Cats need to let out their pent up energy and this is possible by using play as their form of exercise. While cats may be playful they also tend to sit and lounge around your home most of the day and they could become inactive and obese. You need to spend time playing with them for at least a few minutes each day to strengthen their muscles and allow them to become physically and mentally alert. Try to play and bond with your pet kitty using interactive toys that they can chase around, or you may also try laser toys and cat toy balls. Provide scratching posts and cat perch so your pet cat can climb and jump around and you can also have a cat enclosure and catio installed outside your home. All these provide a great chance for play and exercise to release their energy, stretch their body, and strengthen their bones and muscles. Also, your pet cat will most probably forget about biting and nipping if she becomes too busy with other worthwhile things to play with.
Blow at her face each time she attempts to bite your nose.
Blowing at their face is an aggressive act for cats as they tend to associate it when an opponent cat growls or hisses at them, releasing puffs of air. But some cat experts attest that blowing a harmless puff of air on your pet cat’s face each time she attempts to bite your nose really works. This signifies that you’re blowing off the air for her to keep her distance from you. A cat’s normal reaction would be that she’ll get startled and become confused but she will eventually form the association and will stop attempting to bite you.
What to do if your cat bites your nose
Getting bitten or nipped at the nose is unpleasant and harmful, even if it may seem like a form of affection from your frisky cat. Here’s what you can do to discourage your cat from biting your nose.
- Reprimand your pet cat by verbally saying No and then walking away from her.
- Be sensitive and observant of your cat’s actions and behavior. You’ll get a lot of cues just by looking at her nuances.
- You should be aware of your cat’s moods and know that like other pets they also want some time off from human interaction and playtime.
- Should you notice that your cat is becoming aggressive and attempting to bite your nose or hands then distract her at once with a cat toy ball or even a scratching mat.
- If she stops biting your nose or hands give her cat treats to reward her good behavior and most likely she will associate getting treats by abstaining from biting you so she will ultimately forget about her nose biting habit.
- If your pet cat’s urge to play which oftentimes include biting and nipping becomes too much for you then consider getting another cat so she can have someone to play with.
There are various reasons why your pet cat may be biting your nose. She may be doing it because she was separated from her mother at a very early age, to mark you as part of her territory, or to simply catch your attention and show affection.
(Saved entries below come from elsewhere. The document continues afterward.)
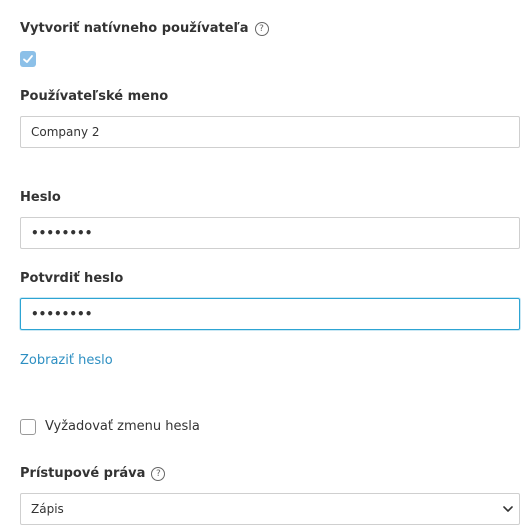 This screenshot has height=525, width=530. Describe the element at coordinates (122, 426) in the screenshot. I see `require-change-label: Vyžadovať zmenu hesla` at that location.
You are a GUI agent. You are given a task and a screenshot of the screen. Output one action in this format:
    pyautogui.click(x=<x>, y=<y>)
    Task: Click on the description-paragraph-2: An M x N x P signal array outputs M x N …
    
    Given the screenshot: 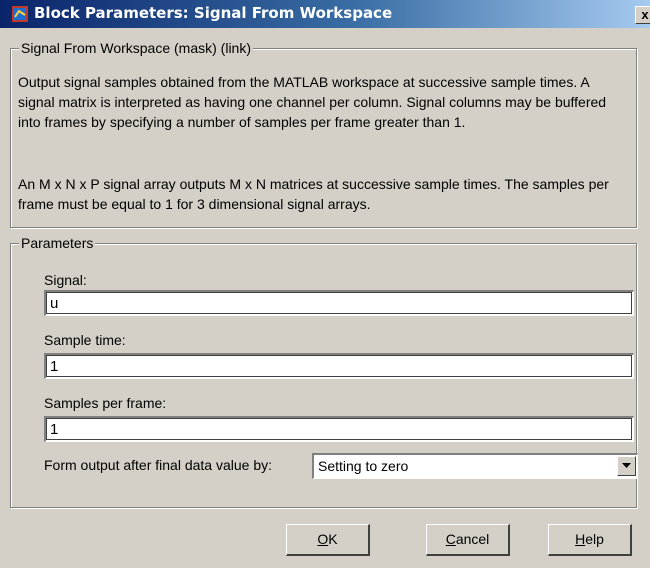 What is the action you would take?
    pyautogui.click(x=314, y=194)
    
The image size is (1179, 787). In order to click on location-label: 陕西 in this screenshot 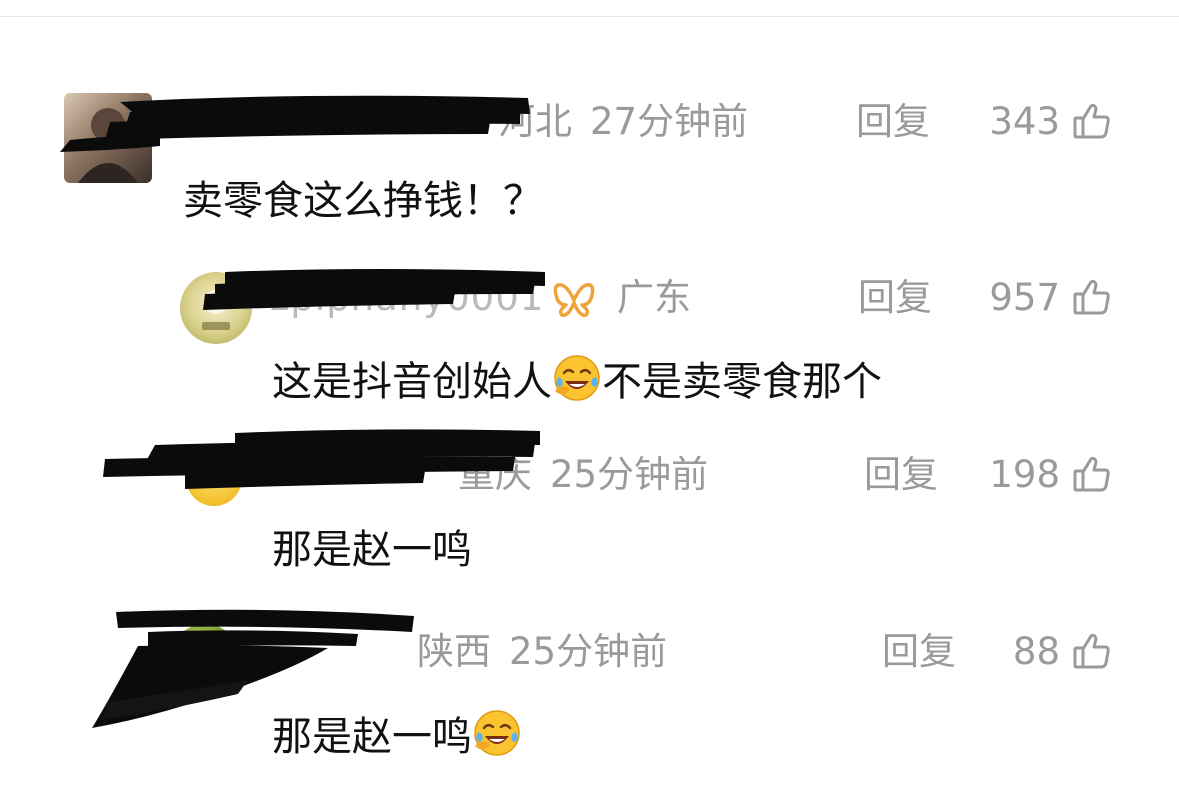, I will do `click(454, 652)`.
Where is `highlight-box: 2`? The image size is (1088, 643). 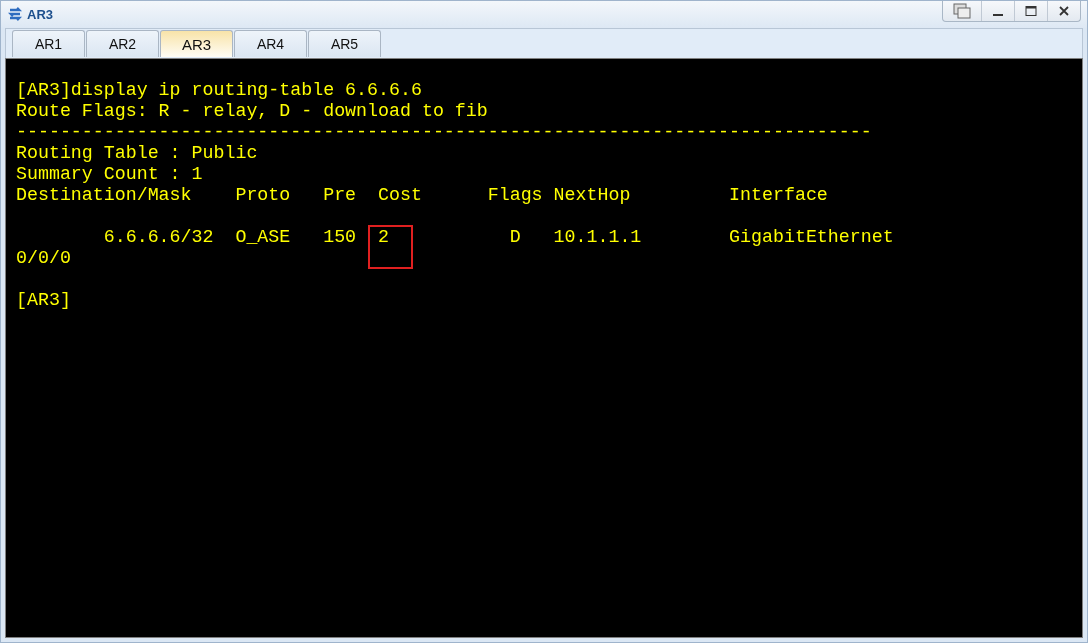 highlight-box: 2 is located at coordinates (390, 247).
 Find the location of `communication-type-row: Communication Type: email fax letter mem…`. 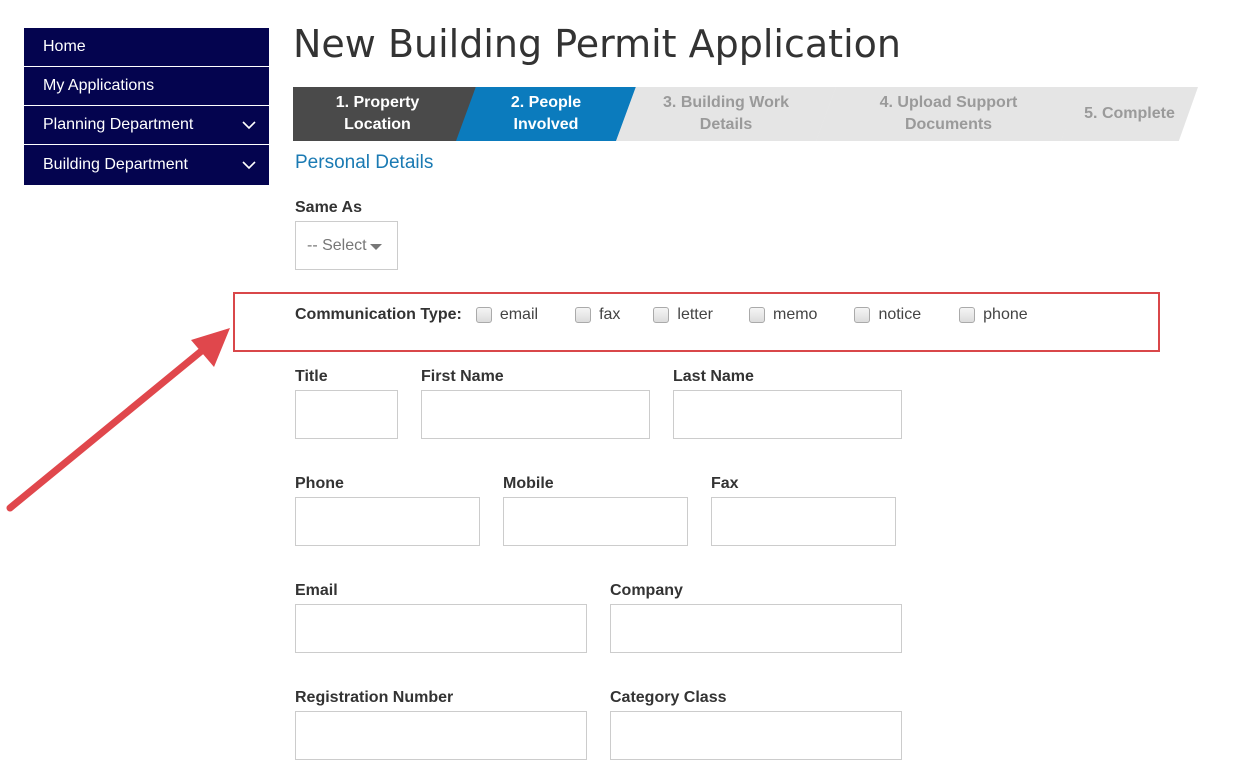

communication-type-row: Communication Type: email fax letter mem… is located at coordinates (662, 315).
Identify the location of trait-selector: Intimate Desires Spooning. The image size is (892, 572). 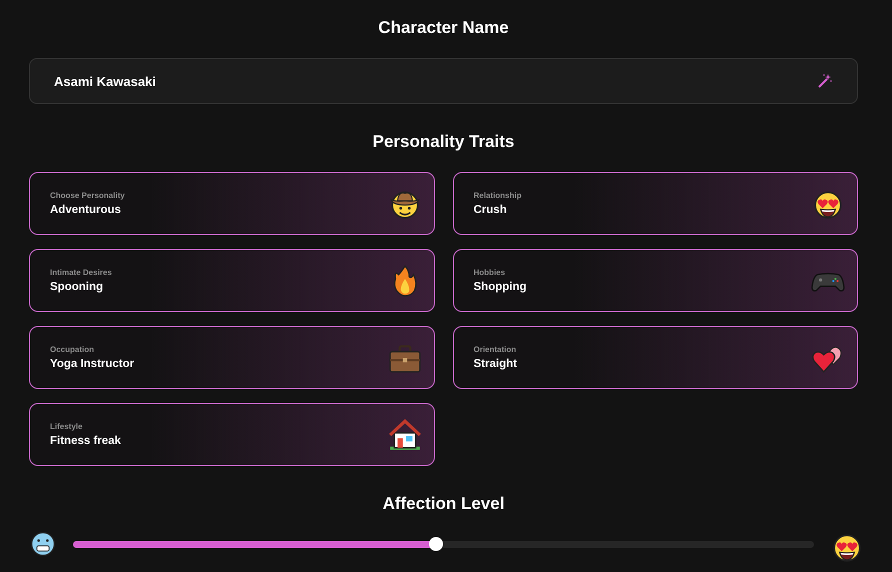
(232, 280).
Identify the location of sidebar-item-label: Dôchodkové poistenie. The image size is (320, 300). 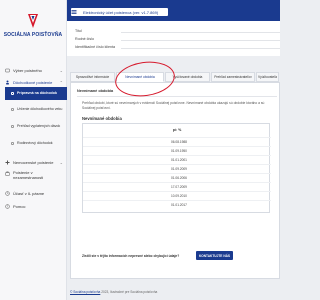
(33, 82).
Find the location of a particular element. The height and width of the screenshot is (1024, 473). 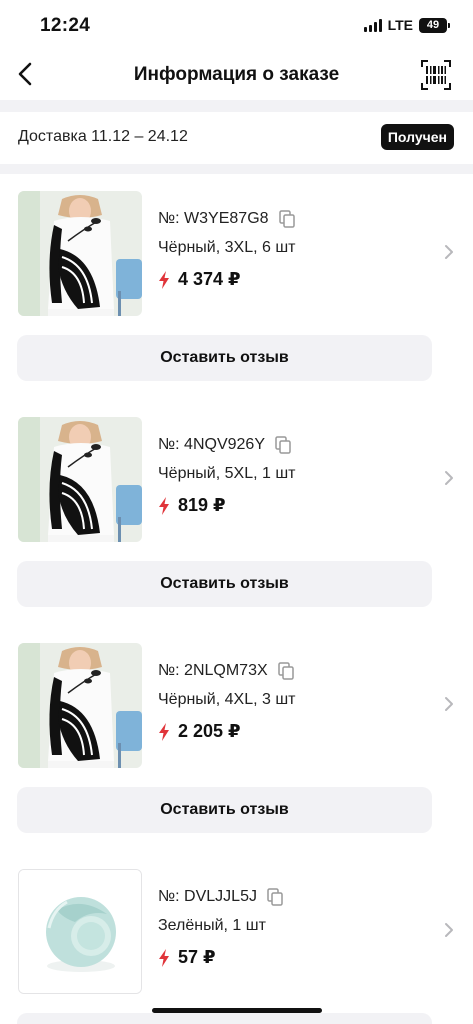

order-item: №: W3YE87G8 Чёрный, 3XL, 6 шт 4 374 ₽ is located at coordinates (236, 257).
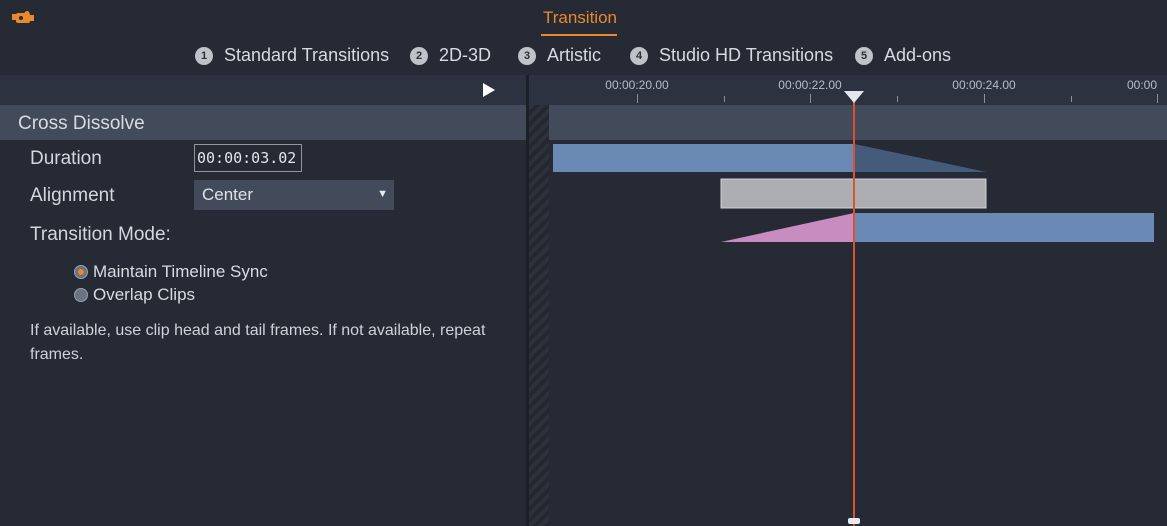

Whatever the reason may be, this type of behavior shouldn’t be encouraged as it could pose a risk of injury on your part. You must reprimand your cat and train her even while she’s still young on the proper way of playing and to provide her with lots of mental and physical stimulation to keep her active and release pent-up energy. Most importantly, you should practice positive reinforcement if your pet cat practices good behavior.